Moby’s 15th album, Everything Was Beautiful and Nothing Hurt, starts with a haunting whisper that digs right into the listener’s soul. It’s a return to his orchestral, trip-hop, gospel, inspirational soul roots—and it’s very possibly the most beautifully broken record he’s ever recorded.

I first met Moby back in the fall of 1995 when I was DJing at Enit, the electronic music festival Perry Farrell created as an after party for Lollapalooza. Moby was headlining and I’d never seen him perform live. I had no idea what to expect. The crowd was a sexy mix of rockers and cool punk kids, but what I remember most about that night was how people all around me just lost their minds when Moby picked up a guitar mid-set and covered Jimi Hendrix’s “Purple Haze.” It was just so unexpected from a techno artist. And it was crazy good, dripping in emotion. It was one of those performances that registered so deeply inside me, it just never left.

I felt that way again listening to Everything Was Beautiful and Nothing Hurt. The record starts with the melancholy “Mere Anarchy.” Moby’s voice is gentle here, bruised somehow. He warns us to look at what’s going on around us: “Caution waits, but never finds hope / Caution lifts, we did this wrong / Caution has the way, and I don’t feel this anymore.” It’s like he’s saying, Wake up!  Wake the fuck up! We’re running out of time. It’s a lonely track that leaves me unsettled and wondering if he’s right...wondering if we will watch cities fall.

Before I can dwell on those thoughts, the sexy groove of “Like a Motherless Child” takes firm hold of me. It’s reminiscent of Moby’s 2002 masterpiece “Extreme Ways.” The song is a reworking of the traditional spiritual song “Sometimes I Feel Like a Motherless Child,”  which originally dates to over a century and a half ago in the era of American slavery. With that emotional backdrop, singer Raquel Rodriguez’s lush alto calls out to us: “Sometimes I feel like a motherless child.” The pure simplicity of her delivery is a glorious contrast to Moby’s slightly sinister lead vocal. The trip-hop vibe drives us onward. We lose our bodies to the music, but our minds are filled with questions: questions about the motherless children of Earth. Why don’t we do more to help them? The motherless...the unprotected.

I wonder if Moby chose this cover art, a bull dressed in a business suit reading to his calf, to call attention to animal rights. He is an animal rights activist, and he’s written that all proceeds from this record are going to animal rights. As an animal lover myself, I think this is such a beautiful gift!

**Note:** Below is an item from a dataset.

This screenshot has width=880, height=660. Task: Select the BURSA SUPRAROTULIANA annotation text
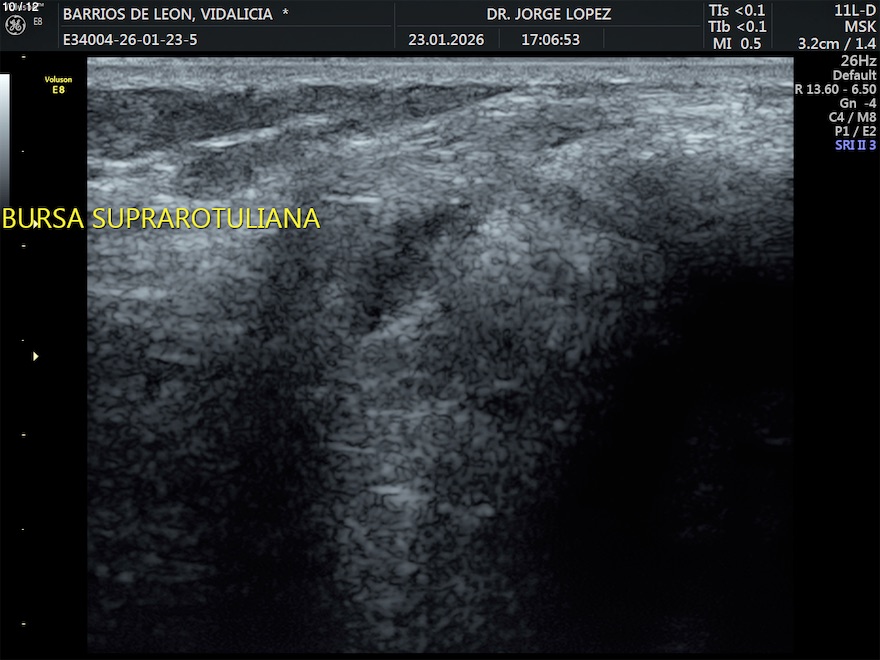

I find myself curled up, riding the storm this music has stirred in me, when the violins hit and my favorite song on the album fills the air. “The Tired and the Hurt” is an absolutely gorgeous piece of music. The lyrics here are simple, but they do exactly what we need them to do. They give us a glimmer of hope! They remind us that we’ve weathered storms before, and we’ve survived…even if we haven’t learned our lesson yet. Everything is Beautiful and Nothing Hurt is a trip well worth taking.